Task brief: How many lines of these entries hold the string "computer"? Reply with the number alone.

Data:

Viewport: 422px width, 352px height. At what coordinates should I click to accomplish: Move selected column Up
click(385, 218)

--

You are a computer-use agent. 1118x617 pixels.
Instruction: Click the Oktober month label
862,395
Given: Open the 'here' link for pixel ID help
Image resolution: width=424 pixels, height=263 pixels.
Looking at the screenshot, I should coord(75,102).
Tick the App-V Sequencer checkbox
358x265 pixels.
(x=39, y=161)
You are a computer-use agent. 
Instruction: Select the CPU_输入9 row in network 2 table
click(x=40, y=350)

Task response: 2